Trump’s 2016 victory, though a disaster for all but the billionaires, was no historical accident.  It was the outcome of decades of right wing media, politicians and think tanks planting the seeds and cultivating the fruits of frustration and resentment with all that progressivism has to offer.  They have been stoking the anger of their followers to the point of explosion – and thereby laying the groundwork for the revolution they worked so hard to engineer.  They understood, as John Adams wrote: ““The Revolution was effected before the war commenced.

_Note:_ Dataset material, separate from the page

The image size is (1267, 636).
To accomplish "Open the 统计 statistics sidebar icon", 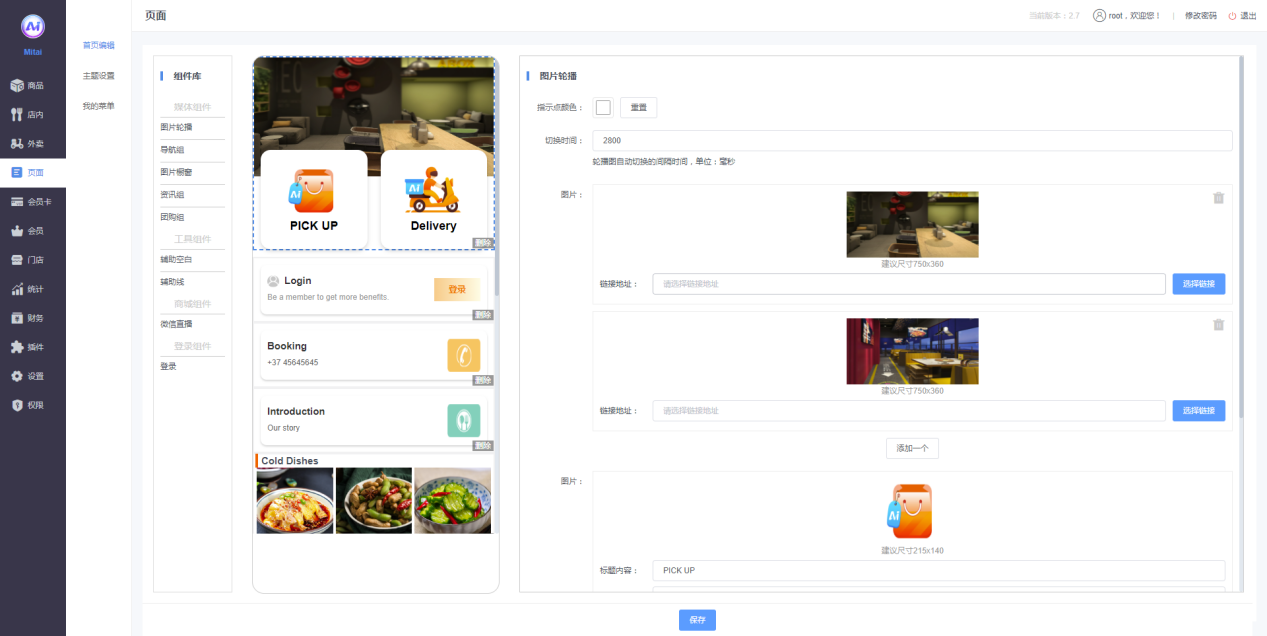I will pyautogui.click(x=17, y=290).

The Revolution was in the hearts and minds of the people.”

We have much sowing to do before we return to reaping the benefits.  If people are just okay or lukewarm with how conservatives are treating them, we won’t be stirring their passions sufficiently to get them enlisted in the progressive/Democratic political army.  We need to have our constituencies as outraged about everything Trump represents as conservatives have been toward Obama and the Clintons.  “Pick the target, freeze it, personalize it, and polarize it.”

If you’re not comfortable with that approach, then look into how Martin Luther King Jr. scouted out segregated communities to find the ones most likely to provide made-for-TV assaults on black people.  If we keep playing nice, mild and contented, we will continue having to watch America slip out of our hands and into reactionary mode, with devastating consequences for everyone from African-Americans to immigrants to women and our children’s future.  Can we honestly afford to NOT play politics at this point?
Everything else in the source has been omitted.